How to handle use of additional medication for Alzheimer’s Disease during randomised clinical trials?

• Published in: Alzheimer's & dementia Vol. 20; no. S6
• Main Authors: Dethlefsen, Claus, Johannsen, Peter
• Format: Journal Article
• Language: English
• Published: Hoboken John Wiley and Sons Inc 01.12.2024
• Subjects: Drug Development
• ISSN: 1552-5260; 1552-5279
• DOI: 10.1002/alz.087763

Background Phase 3 randomized clinical trials within Alzheimer’s Disease (AD) typically last over 18 months. Post‐baseline participants can use additional treatment for Alzheimer’s disease, potentially impacting the cognitive ability as evaluated by the primary endpoint. Consequently, this could overestimate or underestimate the treatment effect, depending on the distribution of usage between treatment arms.
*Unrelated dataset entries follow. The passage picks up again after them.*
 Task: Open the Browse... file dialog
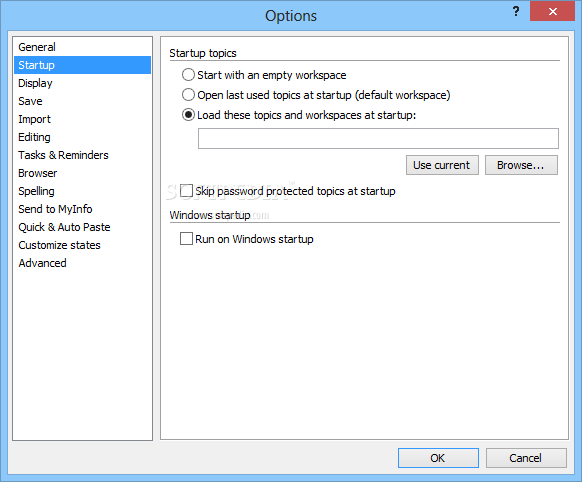tap(521, 165)
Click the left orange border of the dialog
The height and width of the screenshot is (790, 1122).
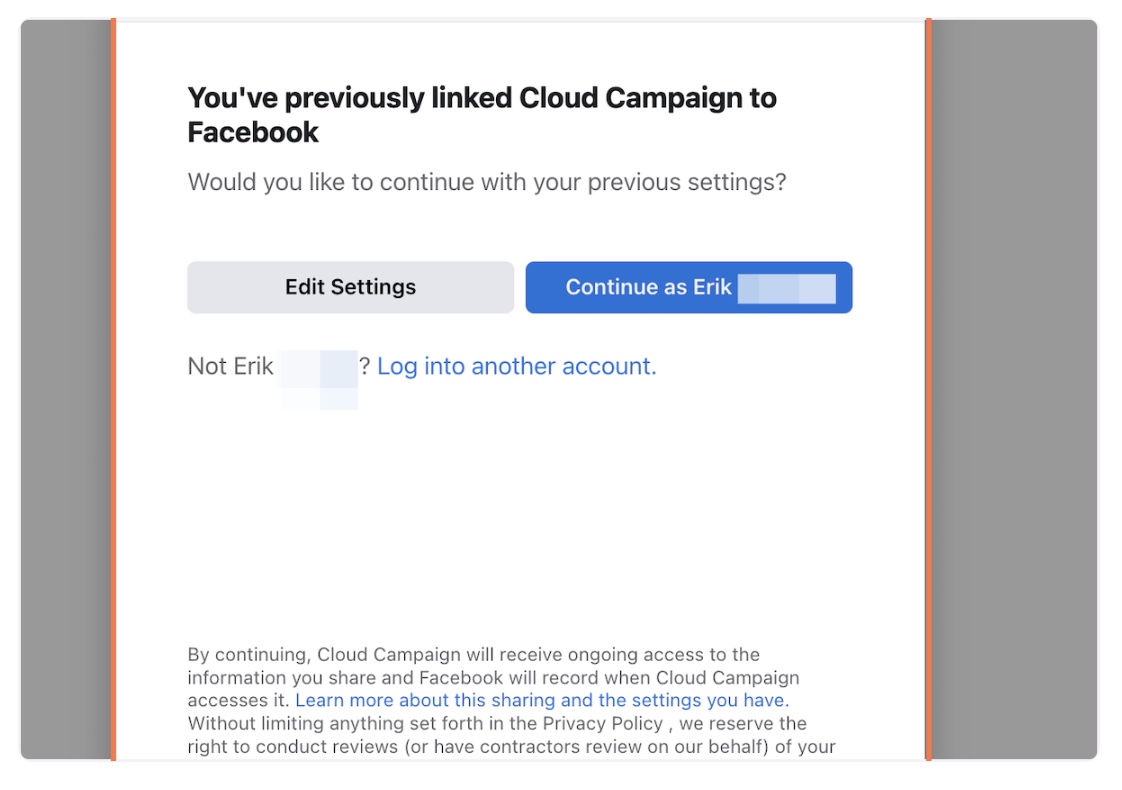tap(113, 390)
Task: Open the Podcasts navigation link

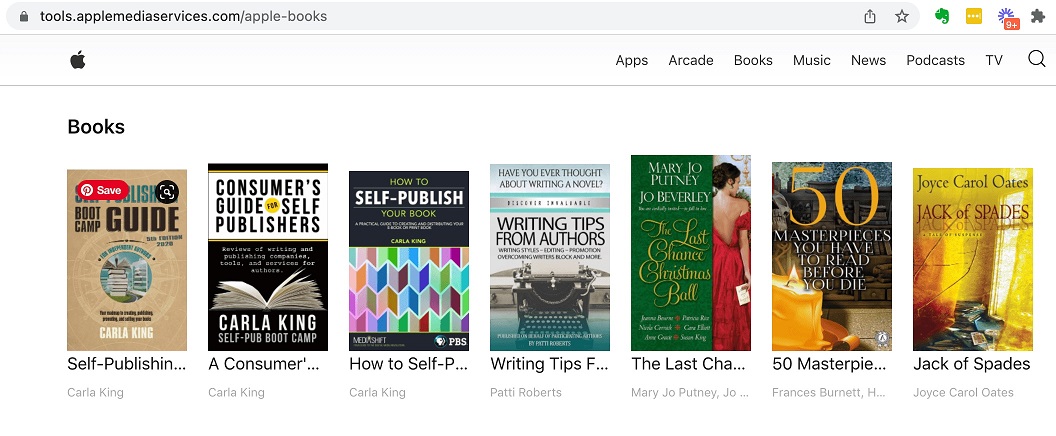Action: (935, 60)
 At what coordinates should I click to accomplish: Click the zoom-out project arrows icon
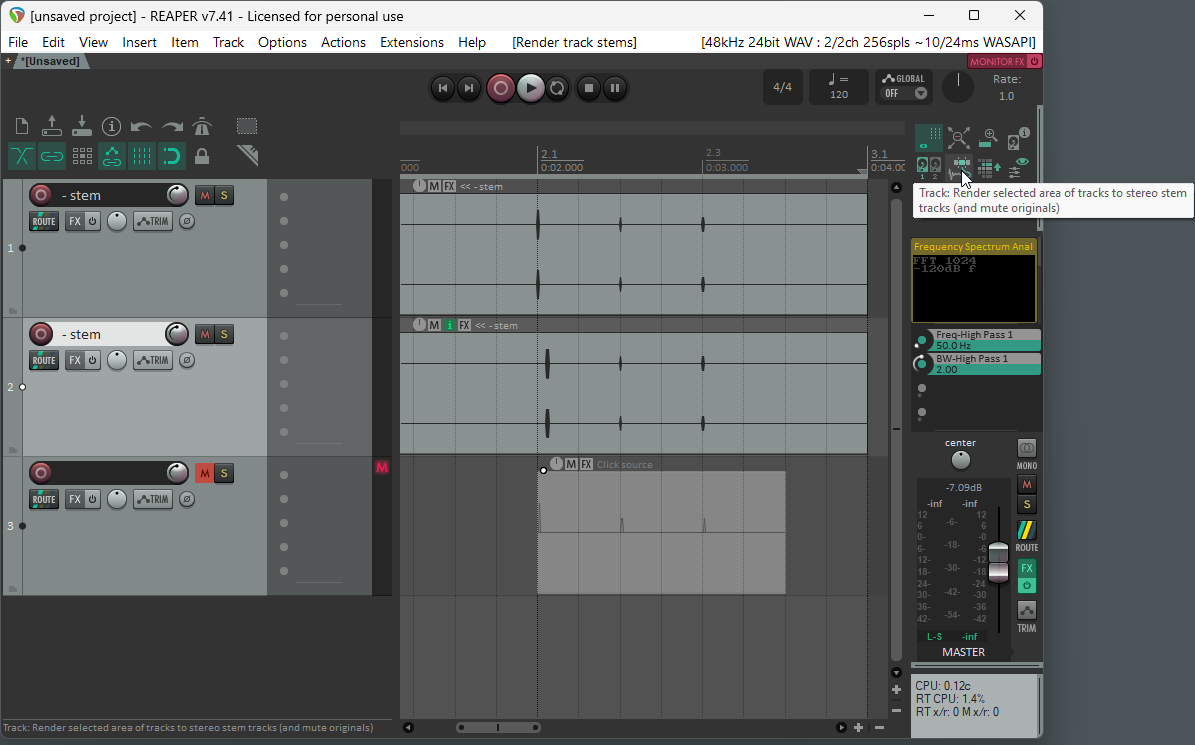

Method The ICH E9 (R1) addendum’s estimand framework provide a means of precisely defining the clinical question of interest, in particular detailing how intercurrent events such as ‘use of additional AD medication’ should be handled and how to interpret the estimated treatment effect. Donohue et al (2020) suggested to use a treatment policy strategy for initiation of symptomatic treatments, based on the observation that placebo subjects did not experience an improvement after initiation of symptomatic treatment. The EMA guideline for Alzheimer’s disease (2018), recommends using a hypothetical strategy for initiation of symptomatic treatment. Result Use of additional AD medication will qualify as an intercurrent event only as long as the medication is considered to have an effect. Symptomatic AD medication is assumed to have no effect when the patient is no longer exposed. Therefore, we suggest to allow for the intercurrent event ‘use of additional AD medication’ to have both a start and a stop date, and, when applying a hypothetical strategy, only measurements that are considered affected by the intercurrent event will be substituted by outcomes corresponding to the hypothetical scenario were additional AD medication has not been initiated. Conclusion Using estimands clarifies the interpretation of treatment effects in clinical trials allowing usage of additional AD medication.